170 millones de euros es el coste de la oficialidad del asturiano según el informe del año 2020 que encargó el gobierno de Barbón.

En el citado informe en su página 213 se dice que “una política lingüística efectiva no se puede diseñar y aplicar sin la complicidad de los sectores comprometidos en la preservación de la lengua, pero tampoco solo con su apoyo”, se vuelve por lo tanto a la idea de consenso. El consenso no obstante es incompatible con la ocultación de información, como ha sido el caso del citado informe de la oficialidad. La falta de transparencia queda de manifiesto, cuando a la hora de dividir a los asturianos por el tema de la oficialidad no se habla abiertamente del coste económico de esta y que no hay una oficialidad amable sino una obligatoriedad encubierta. Y así, por ejemplo, en la página 215 del citado informe se dice que: “La preceptividad del conocimiento de la lengua Asturiana entraría en vigor de forma inmediata, pero se permitiría que el conocimiento de las lenguas propias de Asturias se acreditara una vez realizado el correspondiente proceso selectivo, al menos para determinados puestos de trabajo”.

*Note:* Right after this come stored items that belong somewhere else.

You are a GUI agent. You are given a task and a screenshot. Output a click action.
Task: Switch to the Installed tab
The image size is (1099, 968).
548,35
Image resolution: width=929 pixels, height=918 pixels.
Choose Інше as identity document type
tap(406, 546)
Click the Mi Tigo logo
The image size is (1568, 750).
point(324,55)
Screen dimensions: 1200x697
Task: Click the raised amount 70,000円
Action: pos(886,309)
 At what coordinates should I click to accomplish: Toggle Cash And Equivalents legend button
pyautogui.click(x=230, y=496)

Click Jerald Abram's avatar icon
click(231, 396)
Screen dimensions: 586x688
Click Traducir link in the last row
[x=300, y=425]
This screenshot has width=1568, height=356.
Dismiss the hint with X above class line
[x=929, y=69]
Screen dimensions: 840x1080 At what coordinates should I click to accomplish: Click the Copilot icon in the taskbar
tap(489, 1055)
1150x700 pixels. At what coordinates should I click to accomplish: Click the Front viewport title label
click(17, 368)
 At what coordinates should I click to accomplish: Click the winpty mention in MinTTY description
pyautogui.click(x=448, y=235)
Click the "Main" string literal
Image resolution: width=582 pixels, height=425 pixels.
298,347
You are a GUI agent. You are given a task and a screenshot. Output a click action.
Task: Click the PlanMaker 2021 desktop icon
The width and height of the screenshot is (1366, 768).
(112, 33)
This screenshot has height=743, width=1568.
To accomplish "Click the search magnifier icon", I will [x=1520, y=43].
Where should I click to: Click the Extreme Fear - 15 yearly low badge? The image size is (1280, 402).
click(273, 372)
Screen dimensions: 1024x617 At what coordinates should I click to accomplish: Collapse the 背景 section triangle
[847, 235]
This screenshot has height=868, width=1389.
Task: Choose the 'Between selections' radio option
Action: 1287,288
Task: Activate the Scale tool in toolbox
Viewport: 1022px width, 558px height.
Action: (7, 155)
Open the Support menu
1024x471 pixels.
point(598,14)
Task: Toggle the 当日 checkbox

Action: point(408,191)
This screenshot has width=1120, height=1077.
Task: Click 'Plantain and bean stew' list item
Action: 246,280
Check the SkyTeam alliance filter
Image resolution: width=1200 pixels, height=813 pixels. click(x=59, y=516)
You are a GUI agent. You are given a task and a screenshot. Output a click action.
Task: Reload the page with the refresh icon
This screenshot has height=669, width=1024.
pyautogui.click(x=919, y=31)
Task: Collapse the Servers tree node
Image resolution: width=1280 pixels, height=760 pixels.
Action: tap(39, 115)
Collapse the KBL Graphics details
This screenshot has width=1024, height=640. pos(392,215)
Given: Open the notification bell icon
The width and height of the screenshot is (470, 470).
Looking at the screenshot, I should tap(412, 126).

En definitiva, 170 millones de euros y una hoja de ruta basada en la imposición progresiva y sin pausa para que todos/as veamos conveniente aprender el asturiano. Si debemos decidir en las urnas, pero con toda la información, sin engaños, sabiendo lo que votamos. Me quedo con las palabras de Gandhi, “más vale ser vencido diciendo la verdad, que triunfar con la mentira”.